Authors: Mi-Sun Lim, Min-Seop Shin, Soo Young Lee, Yang-Ki Minn, Jeong-Kyu Hoh, Youl-Hee Cho, Dong-Wook Kim, Sang-Hun Lee, Chun-Hyung Kim, Chang-Hwan Park
Journal, date & volume: PLoS ONE, 2015 , 10, e0138460
PubMed link: http://www.ncbi.nlm.nih.gov/pubmed/26383864
Abstract
Directed methods for differentiating human embryonic stem cells (hESCs) into dopaminergic (DA) precursor cells using stromal cells co-culture systems are already well established. However, not all of the hESCs differentiate into DA precursors using these methods.

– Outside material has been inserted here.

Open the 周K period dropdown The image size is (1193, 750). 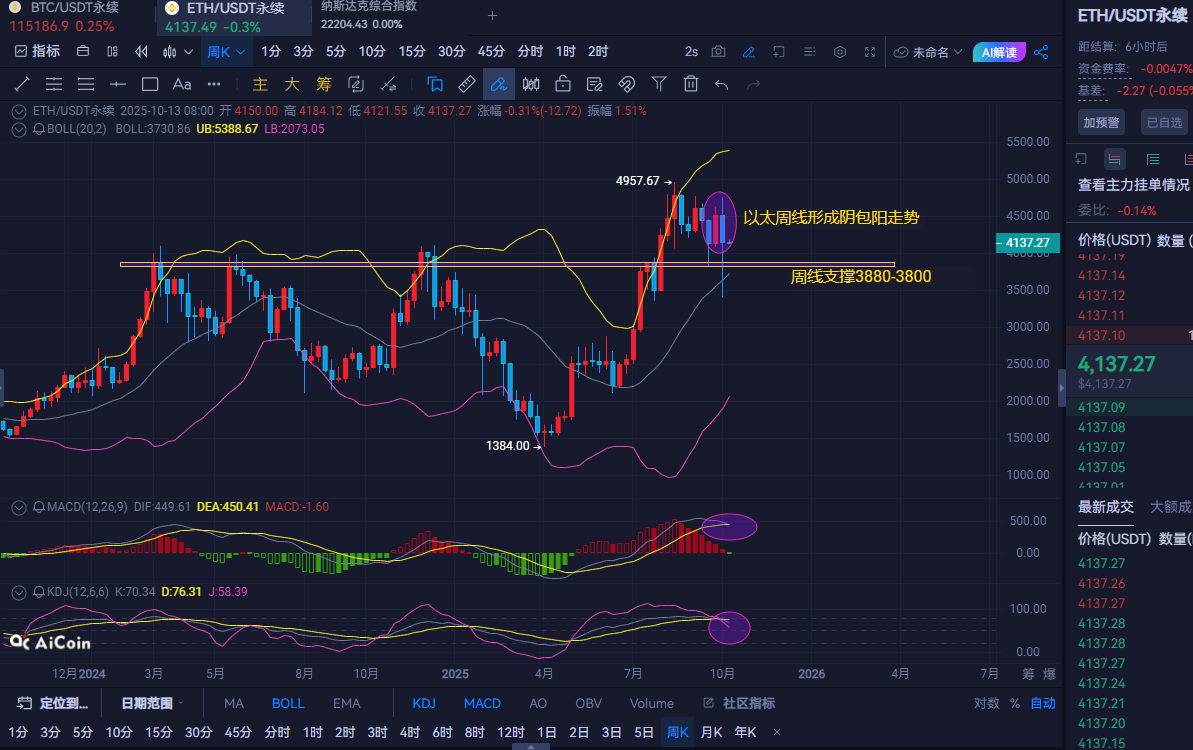[x=226, y=52]
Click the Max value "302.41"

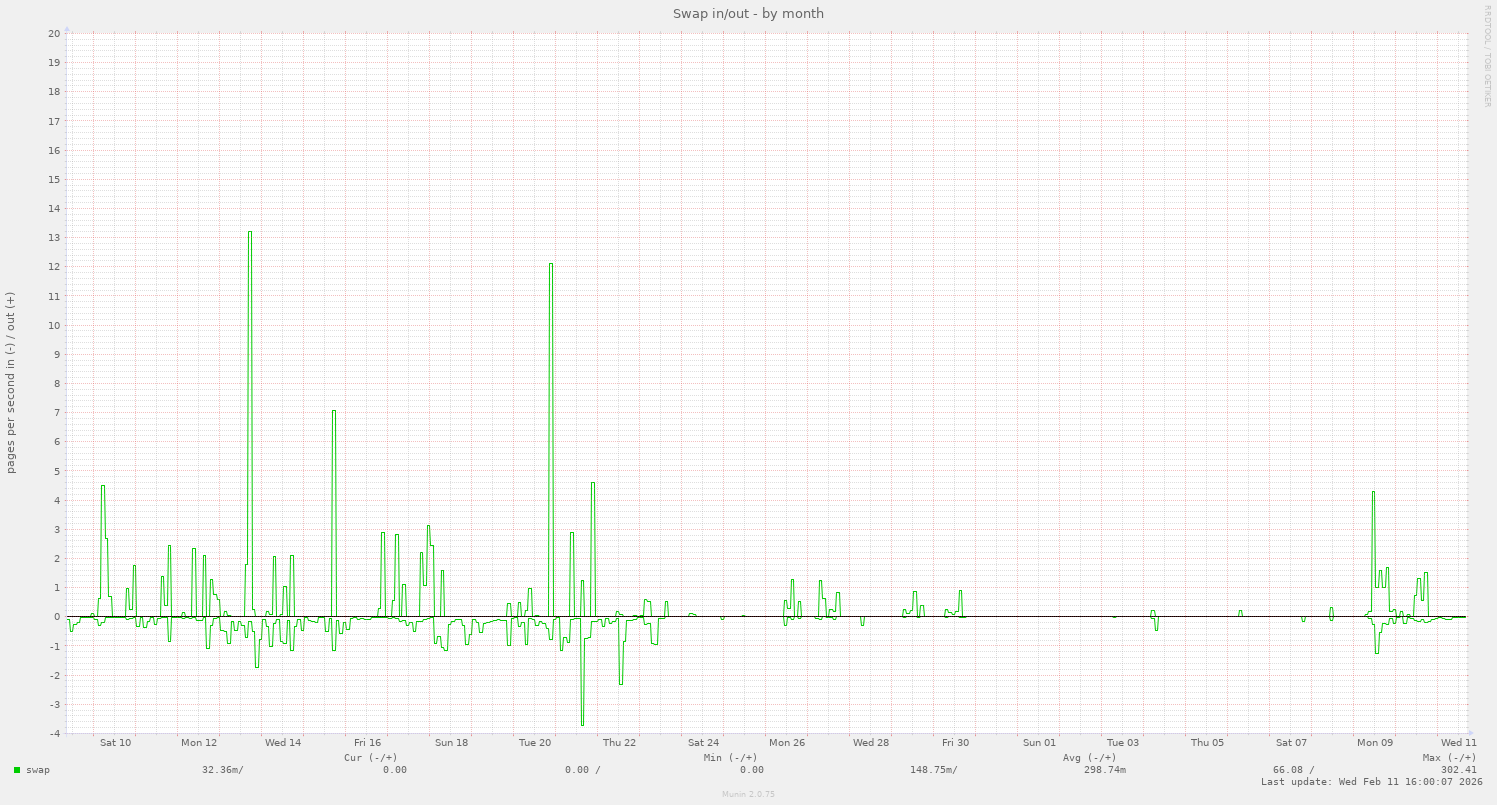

HSF6, H1, H7, and H9 cells differentiate well into DA precursors, but CHA13 and CHA15 cells hardly differentiate. To overcome this problem, we modified the differentiation system to include a co-culturing step that exposes the cells to noggin early in the differentiation process. This was done using γ-irradiated noggin-overexpressing CF1-mouse embryonic fibroblasts (MEF-noggin) and MS5 stromal cells (MS5-noggin and MS5-sonic hedgehog). After directed differentiation, RT-PCR analyses revealed that engrailed-1 (En-1), Lmx1b, and Nurr1, which are midbrain DA markers, were expressed regardless of differentiation stage. Moreover, tyrosine hydroxylase (Th) and an A9 midbrain-specific DA marker (Girk2) were expressed during differentiation, whereas levels of Oct3/4, an undifferentiated marker, decreased. Immunocytochemical analyses revealed that protein levels of the neuronal markers TH and TuJ1 increased during the final differentiation stage. These results demonstrate that early noggin exposure may play a specific role in the directed differentiation of DA cells from human embryonic stem cells.